Data excerpts
+++
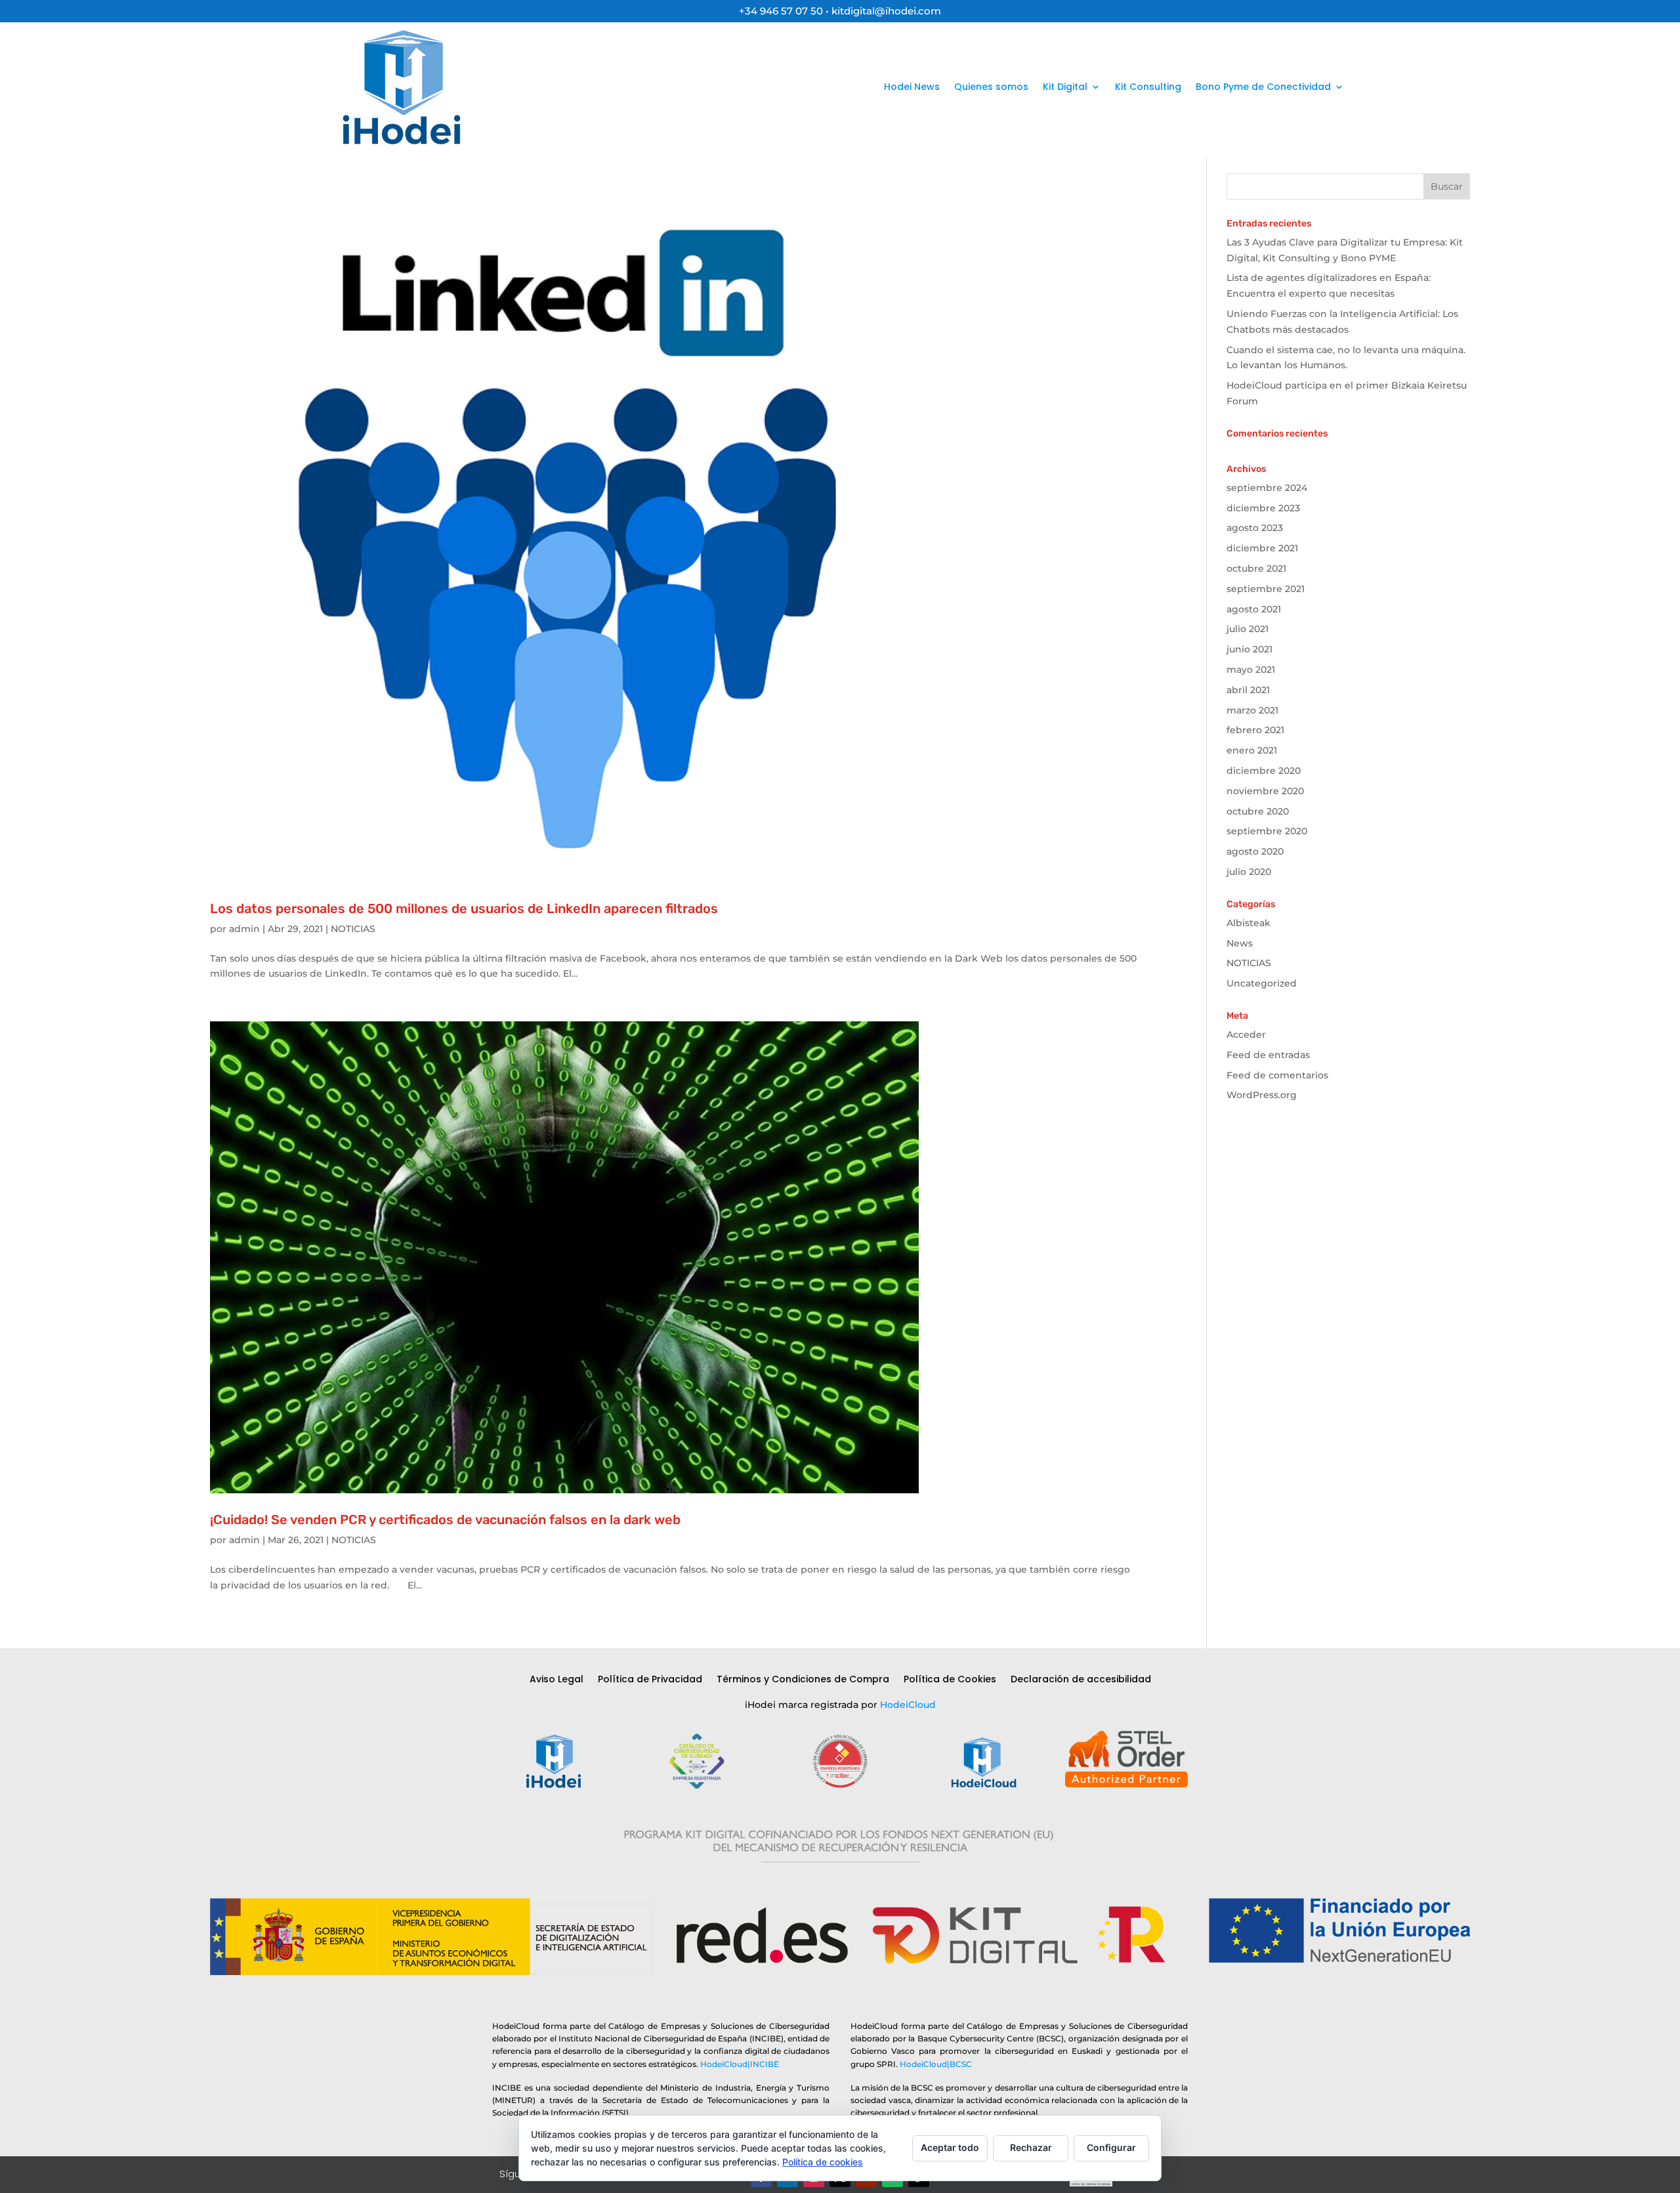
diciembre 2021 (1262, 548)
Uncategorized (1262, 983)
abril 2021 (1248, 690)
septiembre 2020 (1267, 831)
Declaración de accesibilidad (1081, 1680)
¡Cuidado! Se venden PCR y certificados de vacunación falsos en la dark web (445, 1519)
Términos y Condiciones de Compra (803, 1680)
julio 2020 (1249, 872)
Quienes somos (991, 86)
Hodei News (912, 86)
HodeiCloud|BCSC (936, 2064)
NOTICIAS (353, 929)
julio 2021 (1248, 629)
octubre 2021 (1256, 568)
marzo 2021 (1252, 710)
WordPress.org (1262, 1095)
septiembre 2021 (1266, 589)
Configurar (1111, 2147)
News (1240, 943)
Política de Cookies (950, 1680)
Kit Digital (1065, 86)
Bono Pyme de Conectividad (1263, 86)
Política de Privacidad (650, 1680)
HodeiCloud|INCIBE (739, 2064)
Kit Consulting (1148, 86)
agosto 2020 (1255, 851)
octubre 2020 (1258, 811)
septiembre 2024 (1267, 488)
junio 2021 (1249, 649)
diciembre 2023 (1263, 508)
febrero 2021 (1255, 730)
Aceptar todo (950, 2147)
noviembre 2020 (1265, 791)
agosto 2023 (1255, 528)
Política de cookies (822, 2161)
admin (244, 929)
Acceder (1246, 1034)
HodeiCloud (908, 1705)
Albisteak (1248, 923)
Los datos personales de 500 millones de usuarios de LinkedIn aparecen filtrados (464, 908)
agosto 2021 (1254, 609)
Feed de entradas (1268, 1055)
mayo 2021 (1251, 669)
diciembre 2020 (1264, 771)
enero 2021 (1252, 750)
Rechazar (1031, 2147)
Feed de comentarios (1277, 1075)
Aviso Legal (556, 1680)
+++
= TASK ITEM =
Working through the records, find each line containing the word "diciembre" and copy it.

= TASK ANSWER =
diciembre 2021 (1262, 548)
diciembre 2023 (1263, 508)
diciembre 2020 (1264, 771)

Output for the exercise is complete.